The immeasurable impact the area’s three major tribes make in Oklahoma resonated Thursday at the Tulsa Regional Chamber’s inaugural State of the Tribal Nations event at Renaissance Tulsa Hotel & Convention Center.
Before a sold-out crowd of more than 850 people, executives from the Cherokee, Muscogee and Osage nations shared insights on panels focused on tribal leadership, economic development and tourism/cultural education.
“We’re at the table in terms of charting a future for this state,” Cherokee Nation Principal Chief Chuck Hoskin Jr. said. “They wouldn’t have predicted that 117 years ago. You wouldn’t have predicted that in the 20th century when the United States was suppressing tribal nations.
“…The Cherokee Nation is going to succeed because the Cherokee people are meant to succeed. As long as we’re working together, I think success is just in our DNA.”
Hoskin appeared with Osage Nation Principal Chief Geoffrey Standing Bear on the Tribal Leadership panel. Muscogee Nation Principal Chief David Hill was unable to attend the event because of a funeral, though Muscogees were represented on the other two panels.
“The largest misconception that I’ve seen is that we no longer exist as a people as we did in the past,” Standing Bear said. “That is not true. We are still here. We are proud. We are culturally relevant. We’re good neighbors.
“We have our own custom and our ways, and we are going to keep those. We have to hang on and keep advancing and teach the children.”

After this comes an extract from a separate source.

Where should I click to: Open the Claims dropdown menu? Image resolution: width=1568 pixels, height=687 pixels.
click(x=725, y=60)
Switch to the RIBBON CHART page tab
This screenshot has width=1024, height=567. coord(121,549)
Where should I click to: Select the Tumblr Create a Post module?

Illustrating how Indigenous people can be misunderstood, Hoskin said the so-called “special handouts” Native Americans receive originate from treaties, statutes and court decisions that the federal government has failed to honor.
“The question always is whether the United States is going to live up to those legal obligations,” said Hoskin, who heads the largest tribe (about 460,000 citizens) in the country. “So, when people see resources flowing to tribes or they see particular laws or programs that are designed to lift Native Americans up, that is because of the injury done to Native Americans or it is because of some trade-offs that were born of deals that were not fair and the United States has an obligation to make right.
“What we have to do as tribal leaders…is that we have to continually remind the country that these things that tribes are trying to do are really rooted in history. They are rooted in law and that is a very complex subject. It is the obligation of tribal leaders to help educate the public, and this is one way we can do it.”
Standing Bear said his tribe will continue to fight for his citizens’ mineral rights.
In 1978, the federal government prohibited Osage mineral rights from being inherited by a non-Osage citizen. By that time, however, through deception and other means, many rights already were held outside the tribe.
Today, an estimated 26% of all Osage headrights interests are held by non-Osages.
“This is a direct result of federal governance over ourselves and our property,” Standing Bear said. “We are pushing aside those shackles and learning how to govern ourselves like we used to.”
RaeLynn Butler, secretary of culture and humanities of the Muscogee Nation, was her tribe’s representative on the tourism and cultural education panel. She said the Muscogees are witnessing the most growth in the Nation’s history.
“We need people to build partnerships with everybody because we do feel it’s important that our voice is a part of the decisions that are made in our communities,” she said.
Butler added that it’s paramount that the tribe’s history is told accurately.
“If you are learning our history from a book, most likely it wasn’t written by us,” she said. “So, it’s important to reach out to the Nation directly and make sure you are talking to the right person.”
Hoskin praised the Tulsa Regional Chamber for assembling a tribal forum on such a large scale.
“The Tulsa (Regional) Chamber is really setting the standard in this state or in this country on how to interact with the tribes,” he said. “…The Tulsa Chamber is interested in what tribes can do. They do it on the basis of respect. That’s the reason this is one of the best relationships around.”